EXERCISE TEXT:
————————
Professor Murray Johnston of the University of Delaware is supported by the Analytical and Surface Chemistry Program in the Division of Chemistry and by the Atmospheric Chemistry Program in the Division of Atmospheric Sciences to develop a nanoparticle inlet for use with aerosol mass spectrometry, and to use it for characterization of airborne nanoparticles in laboratory and field studies. At present, on-line sampling of nanoparticles from ambient air into the vacuum of a mass spectrometer is inefficient, making it difficult to study nanoparticle formation and reactivity. The inlet being developed in this work will aim to transmit nanoparticles over a broad size range, especially particles smaller than 10 nm, so that their composition can be determined. This analytical methodology will be used to study the formation and growth of nanoparticles in a coastal marine environment, and to study the formation of secondary organic aerosols.
The project will provide important information on the source and fate of nanoparticles in the environment so that their impacts on human health and the environment can be assessed. The methodology is relevant to the study of human exposure to nanoparticles in the workplace and to the study of large molecules and macromolecular assemblies in biological systems. A diverse group of graduate and undergraduate students will be educated in this interdisciplinary area involving chemistry and atmospheric science. The results of field measurements will be used as case studies for environmental chemistry coursework at the University of Delaware, and the general public will be engaged at University sponsored science outreach events.
This project supported research in the general area of environmental nanotechnology. Nanoparticles are ubiquitous in the air we breathe. They impact both human health and climate. To understand these impacts, methods must be developed that are capable of measuring the chemical composition of ambient nanoparticles. This is no small task since the mass per particle is so small. For example, a 20 nm diameter particle (the target size of this research project) contains only about 10 attograms of material, which is 14 orders of magnitude less than the mass of a grain of salt. This is like comparing the mass of a single bacterium to the mass of the earth. The intellectual merit of this research was the development and application of new methodology for sampling and analyzing airborne nanoparticles. This new methodology enabled measurements of particles in ambient air and laboratory reactors. In ambient air measurements in Lewes, Delaware and Los Angeles, California, we demonstrated the ability to distinguish "natural" nanoparticles formed by the reaction of gas phase emissions from the biosphere from "anthropogenic" nanoparticles emitted from combustion sources. "Natural" particles contain sulfate, nitrate and organic matter, while "anthropogenic" nanoparticles contain mostly hydrocarbons. In laboratory experiments we studied the formation and reaction of organic matter derived from monoterpenes that are typically emitted from pine trees. Under the conditions of these experiments, this organic matter was found to consist of approximately a 50/50 mixture of individual molecules and polymeric species from the molecules. We also studied the reaction of ammonium sulfate clusters with amines, and found that amines rapidly displace ammonia on the surface of these clusters. This process may contribute to the rate at which nanoparticles grow in the atmosphere. The broader impact of this research is the development of methodology that can be used for composition measurements in many aspects of environmental and industrial nanotechnology, not just the specific applications pursued in this work. Four graduate students supported by this project have obtained their Ph.D. degrees and are now employed full-time in academic, industrial and government positions in the United States.
————————
PROVIDED MATERIAL:
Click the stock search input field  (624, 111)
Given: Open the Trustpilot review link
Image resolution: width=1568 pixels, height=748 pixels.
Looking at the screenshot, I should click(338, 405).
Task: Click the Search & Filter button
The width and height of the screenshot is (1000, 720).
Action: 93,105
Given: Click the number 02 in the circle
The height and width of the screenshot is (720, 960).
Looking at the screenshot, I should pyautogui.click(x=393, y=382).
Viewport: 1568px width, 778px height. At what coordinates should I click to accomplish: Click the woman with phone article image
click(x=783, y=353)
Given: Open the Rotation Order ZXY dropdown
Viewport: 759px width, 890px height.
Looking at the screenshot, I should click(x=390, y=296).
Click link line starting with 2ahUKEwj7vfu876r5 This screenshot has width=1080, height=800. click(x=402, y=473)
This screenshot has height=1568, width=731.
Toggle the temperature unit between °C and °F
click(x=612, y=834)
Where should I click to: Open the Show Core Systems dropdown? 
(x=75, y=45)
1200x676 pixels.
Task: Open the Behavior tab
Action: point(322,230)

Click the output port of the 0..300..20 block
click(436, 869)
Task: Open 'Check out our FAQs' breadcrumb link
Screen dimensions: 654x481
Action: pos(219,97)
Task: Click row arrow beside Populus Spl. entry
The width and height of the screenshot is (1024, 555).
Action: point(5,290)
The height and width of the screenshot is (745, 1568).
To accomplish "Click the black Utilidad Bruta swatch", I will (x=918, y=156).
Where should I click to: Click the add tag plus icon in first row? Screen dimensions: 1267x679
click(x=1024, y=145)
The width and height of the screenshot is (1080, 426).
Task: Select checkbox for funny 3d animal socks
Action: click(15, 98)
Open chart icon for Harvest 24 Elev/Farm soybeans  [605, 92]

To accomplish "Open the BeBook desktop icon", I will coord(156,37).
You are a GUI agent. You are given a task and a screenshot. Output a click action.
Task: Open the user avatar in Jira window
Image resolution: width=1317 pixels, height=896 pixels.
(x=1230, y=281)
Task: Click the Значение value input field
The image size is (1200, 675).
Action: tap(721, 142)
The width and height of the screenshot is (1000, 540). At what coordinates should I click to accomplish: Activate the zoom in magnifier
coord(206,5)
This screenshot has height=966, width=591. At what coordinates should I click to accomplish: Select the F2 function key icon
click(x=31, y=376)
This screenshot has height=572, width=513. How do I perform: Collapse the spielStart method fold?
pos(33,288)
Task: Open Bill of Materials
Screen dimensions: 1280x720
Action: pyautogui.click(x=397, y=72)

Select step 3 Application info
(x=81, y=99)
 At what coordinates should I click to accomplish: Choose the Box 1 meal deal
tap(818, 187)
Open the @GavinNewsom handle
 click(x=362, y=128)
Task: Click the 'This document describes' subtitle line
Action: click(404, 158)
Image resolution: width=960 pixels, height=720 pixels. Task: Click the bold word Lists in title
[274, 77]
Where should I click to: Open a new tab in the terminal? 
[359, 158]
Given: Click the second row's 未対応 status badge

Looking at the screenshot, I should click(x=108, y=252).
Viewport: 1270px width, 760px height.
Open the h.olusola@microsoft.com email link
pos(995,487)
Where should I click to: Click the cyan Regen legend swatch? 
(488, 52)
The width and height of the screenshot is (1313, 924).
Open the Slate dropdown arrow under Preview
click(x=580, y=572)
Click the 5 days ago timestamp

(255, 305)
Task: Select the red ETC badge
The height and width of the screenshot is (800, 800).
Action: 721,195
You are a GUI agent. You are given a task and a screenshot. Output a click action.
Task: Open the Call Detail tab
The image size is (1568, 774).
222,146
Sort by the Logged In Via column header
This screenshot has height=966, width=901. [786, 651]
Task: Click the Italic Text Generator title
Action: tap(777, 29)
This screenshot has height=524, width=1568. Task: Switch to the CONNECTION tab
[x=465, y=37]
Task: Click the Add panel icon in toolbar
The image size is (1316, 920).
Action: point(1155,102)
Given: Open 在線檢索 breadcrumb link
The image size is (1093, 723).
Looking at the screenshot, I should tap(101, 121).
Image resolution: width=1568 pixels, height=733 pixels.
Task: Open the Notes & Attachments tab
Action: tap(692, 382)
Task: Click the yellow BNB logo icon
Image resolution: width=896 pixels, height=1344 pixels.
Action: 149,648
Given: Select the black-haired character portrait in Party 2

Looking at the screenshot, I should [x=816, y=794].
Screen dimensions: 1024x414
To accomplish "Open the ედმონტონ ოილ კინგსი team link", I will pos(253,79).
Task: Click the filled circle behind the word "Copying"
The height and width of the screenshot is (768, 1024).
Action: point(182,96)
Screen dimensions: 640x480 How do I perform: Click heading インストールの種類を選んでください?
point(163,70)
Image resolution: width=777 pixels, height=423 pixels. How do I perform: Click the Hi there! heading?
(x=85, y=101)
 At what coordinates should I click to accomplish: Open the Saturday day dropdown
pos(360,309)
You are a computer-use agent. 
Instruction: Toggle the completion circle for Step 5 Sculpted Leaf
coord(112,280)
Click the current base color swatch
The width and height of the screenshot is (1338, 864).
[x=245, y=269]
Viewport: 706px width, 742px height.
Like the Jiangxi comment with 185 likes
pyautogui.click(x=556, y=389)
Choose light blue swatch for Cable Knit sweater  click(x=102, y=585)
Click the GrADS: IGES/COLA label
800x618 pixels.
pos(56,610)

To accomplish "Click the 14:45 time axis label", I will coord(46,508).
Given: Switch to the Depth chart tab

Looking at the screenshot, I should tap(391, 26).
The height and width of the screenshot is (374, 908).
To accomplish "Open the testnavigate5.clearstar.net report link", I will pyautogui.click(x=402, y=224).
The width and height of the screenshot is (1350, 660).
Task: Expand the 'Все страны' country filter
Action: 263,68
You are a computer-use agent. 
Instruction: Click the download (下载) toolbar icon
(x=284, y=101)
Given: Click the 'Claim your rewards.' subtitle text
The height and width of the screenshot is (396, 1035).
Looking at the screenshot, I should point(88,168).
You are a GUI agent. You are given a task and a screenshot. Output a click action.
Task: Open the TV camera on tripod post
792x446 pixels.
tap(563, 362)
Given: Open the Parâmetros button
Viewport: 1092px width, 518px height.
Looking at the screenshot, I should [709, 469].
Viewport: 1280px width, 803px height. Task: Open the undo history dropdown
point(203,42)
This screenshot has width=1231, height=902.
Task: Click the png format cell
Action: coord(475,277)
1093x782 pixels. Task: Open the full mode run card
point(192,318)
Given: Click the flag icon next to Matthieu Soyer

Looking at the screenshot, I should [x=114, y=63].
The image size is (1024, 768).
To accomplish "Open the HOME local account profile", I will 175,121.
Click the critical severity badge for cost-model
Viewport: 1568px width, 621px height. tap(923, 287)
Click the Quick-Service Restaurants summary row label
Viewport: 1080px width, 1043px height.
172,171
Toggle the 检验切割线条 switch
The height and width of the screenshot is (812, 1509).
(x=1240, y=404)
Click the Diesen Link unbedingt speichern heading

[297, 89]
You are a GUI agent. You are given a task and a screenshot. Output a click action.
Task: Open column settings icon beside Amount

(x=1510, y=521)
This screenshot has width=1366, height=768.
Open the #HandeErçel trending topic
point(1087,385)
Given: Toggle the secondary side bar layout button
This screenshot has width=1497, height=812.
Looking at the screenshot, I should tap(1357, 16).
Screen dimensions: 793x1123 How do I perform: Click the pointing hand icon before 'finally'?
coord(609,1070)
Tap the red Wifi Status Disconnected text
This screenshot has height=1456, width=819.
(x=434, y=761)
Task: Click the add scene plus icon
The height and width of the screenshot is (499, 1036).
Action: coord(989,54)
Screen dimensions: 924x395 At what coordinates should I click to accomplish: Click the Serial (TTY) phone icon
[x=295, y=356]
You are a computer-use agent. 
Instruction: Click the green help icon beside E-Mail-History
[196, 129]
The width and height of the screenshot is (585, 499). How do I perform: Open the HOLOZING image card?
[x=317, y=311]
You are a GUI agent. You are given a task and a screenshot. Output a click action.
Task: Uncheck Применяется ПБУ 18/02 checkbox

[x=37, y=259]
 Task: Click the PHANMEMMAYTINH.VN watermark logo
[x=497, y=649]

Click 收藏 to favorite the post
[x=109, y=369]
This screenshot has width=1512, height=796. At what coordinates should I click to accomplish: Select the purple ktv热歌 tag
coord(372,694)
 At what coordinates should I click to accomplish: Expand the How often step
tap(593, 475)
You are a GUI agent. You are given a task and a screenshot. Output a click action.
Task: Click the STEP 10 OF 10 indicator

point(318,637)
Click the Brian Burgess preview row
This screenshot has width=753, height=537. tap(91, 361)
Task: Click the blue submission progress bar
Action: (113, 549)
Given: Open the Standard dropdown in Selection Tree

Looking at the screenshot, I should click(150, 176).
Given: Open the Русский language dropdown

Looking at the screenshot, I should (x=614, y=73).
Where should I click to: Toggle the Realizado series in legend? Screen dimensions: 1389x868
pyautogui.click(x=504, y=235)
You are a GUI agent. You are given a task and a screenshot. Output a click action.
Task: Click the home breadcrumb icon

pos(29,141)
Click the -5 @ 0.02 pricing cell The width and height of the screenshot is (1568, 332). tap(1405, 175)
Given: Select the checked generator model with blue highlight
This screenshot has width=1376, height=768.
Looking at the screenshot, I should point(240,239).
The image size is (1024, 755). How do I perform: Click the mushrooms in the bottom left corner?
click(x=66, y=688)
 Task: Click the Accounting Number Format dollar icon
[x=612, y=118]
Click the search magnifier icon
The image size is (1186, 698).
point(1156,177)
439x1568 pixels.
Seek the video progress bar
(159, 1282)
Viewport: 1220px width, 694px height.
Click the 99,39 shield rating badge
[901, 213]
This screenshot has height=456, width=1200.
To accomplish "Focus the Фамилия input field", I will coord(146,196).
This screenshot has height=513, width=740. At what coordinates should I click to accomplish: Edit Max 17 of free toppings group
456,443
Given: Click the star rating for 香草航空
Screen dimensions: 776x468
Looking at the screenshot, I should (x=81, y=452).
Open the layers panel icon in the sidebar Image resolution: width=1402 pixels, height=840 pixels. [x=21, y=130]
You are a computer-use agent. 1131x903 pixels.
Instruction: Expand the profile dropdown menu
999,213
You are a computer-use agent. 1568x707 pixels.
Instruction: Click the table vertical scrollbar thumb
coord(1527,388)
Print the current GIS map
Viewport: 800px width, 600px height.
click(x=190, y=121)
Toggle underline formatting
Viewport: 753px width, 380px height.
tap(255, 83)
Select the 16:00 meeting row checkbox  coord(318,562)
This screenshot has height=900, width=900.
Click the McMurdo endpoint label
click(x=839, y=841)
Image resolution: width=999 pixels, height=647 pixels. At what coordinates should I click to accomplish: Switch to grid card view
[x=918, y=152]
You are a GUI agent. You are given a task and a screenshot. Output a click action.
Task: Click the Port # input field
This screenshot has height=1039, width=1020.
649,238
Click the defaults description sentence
————————
EXERCISE PROMPT: Please reproduce the part of the nanoparticle research text starting at "The project will" and ending at "science outreach events.".

SOLUTION TO THIS EXERCISE:
The project will provide important information on the source and fate of nanoparticles in the environment so that their impacts on human health and the environment can be assessed. The methodology is relevant to the study of human exposure to nanoparticles in the workplace and to the study of large molecules and macromolecular assemblies in biological systems. A diverse group of graduate and undergraduate students will be educated in this interdisciplinary area involving chemistry and atmospheric science. The results of field measurements will be used as case studies for environmental chemistry coursework at the University of Delaware, and the general public will be engaged at University sponsored science outreach events.